Yes, this is possibly the worst written module in the Data Viz path so far. I always feel like these kinds of complaints are treated with skepticism on these forums, with a suspicion that it’s the learners fault. But earlier modules that had more complex concepts (nested loops, etc) were taught simply and clearly. But here, I feel like the substance of the concepts that were covered were pretty simple (i.e., renaming columns, changing values with conditionals. All things that in SQL were presented in a straightforward manner). But it was just presented in a confusing manner. It rushes right through syntax, and introduces syntactic necessities without properly breaking them down.

There was an earlier module where I felt similarly (also where the concepts should have been simple) and it makes me think there are some at Codecademy that are better than others at structuring lessons.

5 Likes

Hi everyone,
I am new to this community :slight_smile:
Can someone please explain to me when to use plt.hist() and np.histogram() ?

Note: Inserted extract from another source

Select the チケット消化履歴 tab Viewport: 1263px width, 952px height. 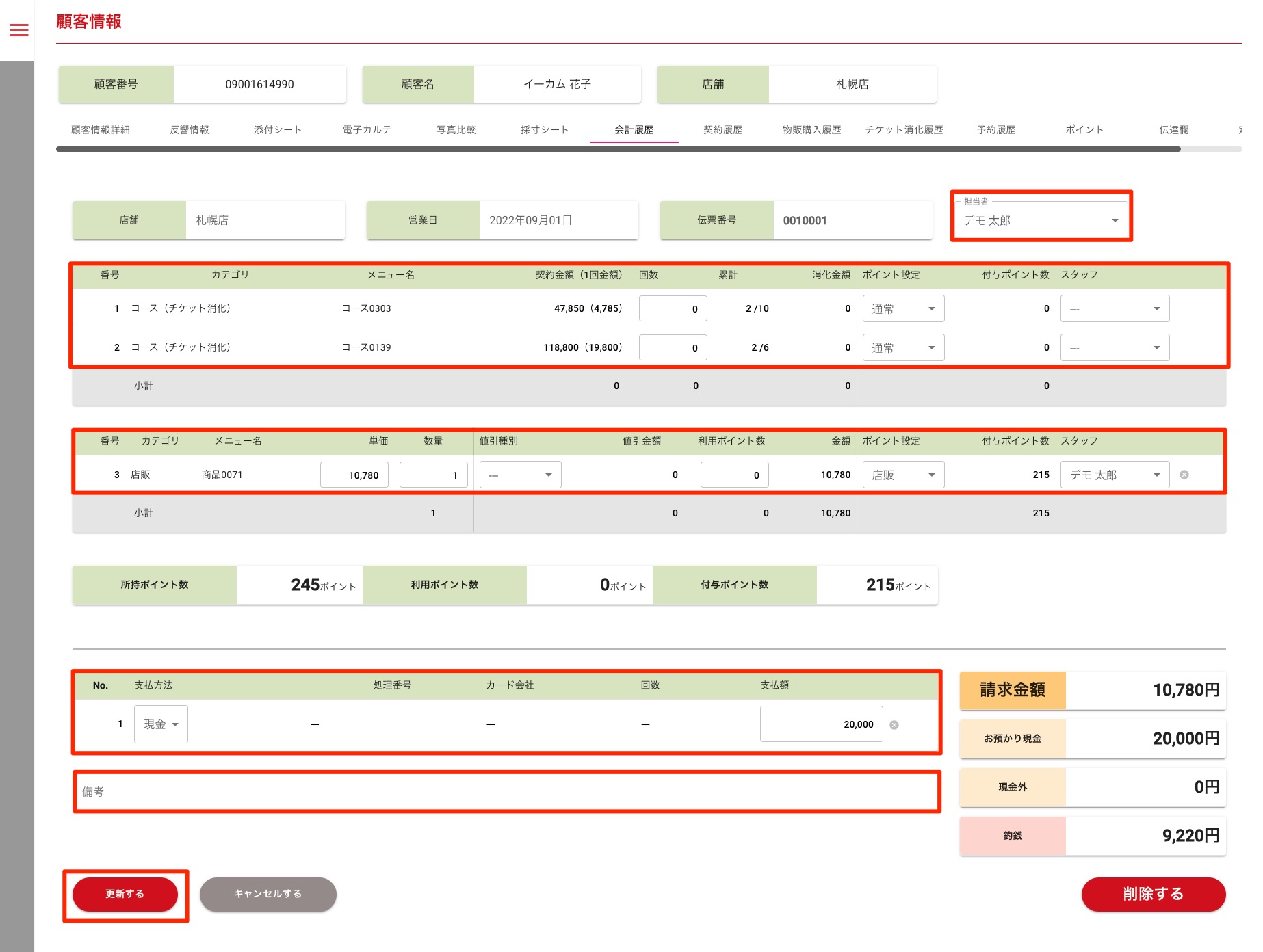tap(903, 130)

They seem to do the same thing to me.

I think it’s unrelated to this topic ( “FAQ: Modifying DataFrames - Review”), but I’m interested in np.histogram() and did some search. It seems plt.hist() computes and draws a histogram, while np.histogram() computes a histogram but doesn’t draw. So it seems that we use plt.hist() if we need to draw, and np.histogram() if we just want data without drawing.

1 Like

This seems to return memory addresses for the column I generate. Why?

import codecademylib

import pandas as pd

orders = pd.read_csv(‘shoefly.csv’)

print(orders.head())

orders[‘shoe_source’] = lambda x : ‘animal’ if x.shoe_material == ‘leather’ else ‘vegan’

print(orders)

I think it’s because the function itself (not the returned value of the function) is set in the shoe_source column.

1 Like

So it seems lambda typically requires a parameter ex:

test = lambda x: x + 1

test(1)

2

But with pandas, the parameter seems to be implied?

ex:
df[‘new_column’] = df.existing_column.apply(lambda x: True if x == True else False)

Where is lambda getting ‘x’?

ex:
genderLambda = lambda row: f’Dear Mr. {row.last_name}’ if row.gender == ‘male’ else f’Dear Ms. {row.last_name}’

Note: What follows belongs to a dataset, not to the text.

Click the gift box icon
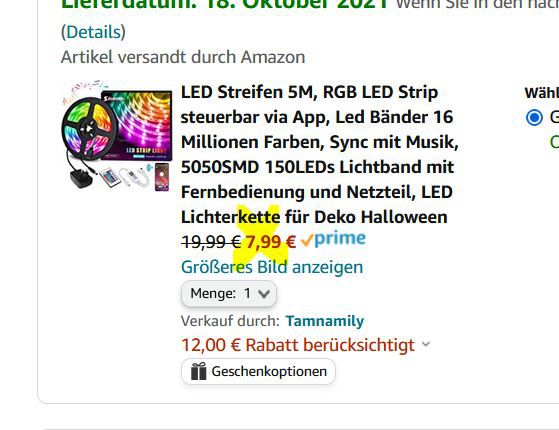This screenshot has width=559, height=430. pyautogui.click(x=198, y=371)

orders[‘salutation’] = orders.apply(genderLambda, axis=1)

Where is lambda getting ‘row’?

Some of the things within this course was presented in the Python 3 course, i completed that and then started this course which helped me a ton

Hi guys,

Can anyone explain to me why this code does not work?

orders['salutation'] = orders.gender.apply(lambda x: 'Dear Mr. {}'.format(orders.last_name) if x == 'Male' else 'Dear Ms. {}'.format(orders.last_name))

The solution code declares the lambda function as a seperate function, and presumably this is applied to the data frame object.

mylambda = lambda row: \
  'Dear Mr. {}'.format(row.last_name) \
  if row.gender == 'male' \
  else 'Dear Ms. {}'.format(row.last_name)

Im not sure why my solution would not work though

Hi Guys,

Im struggling to get my head around the importance of the axis=1 argument in this bit of code:

orders['salutation'] = orders.apply(lambda row: \
                                    'Dear Mr. ' + row['last_name']
                                    if row['gender'] == 'male'
                                    else 'Dear Ms. ' + row['last_name'],
                                    axis=1
                                    )

What is axis=1 actually saying here? And what would occur if the axis was set to default 0?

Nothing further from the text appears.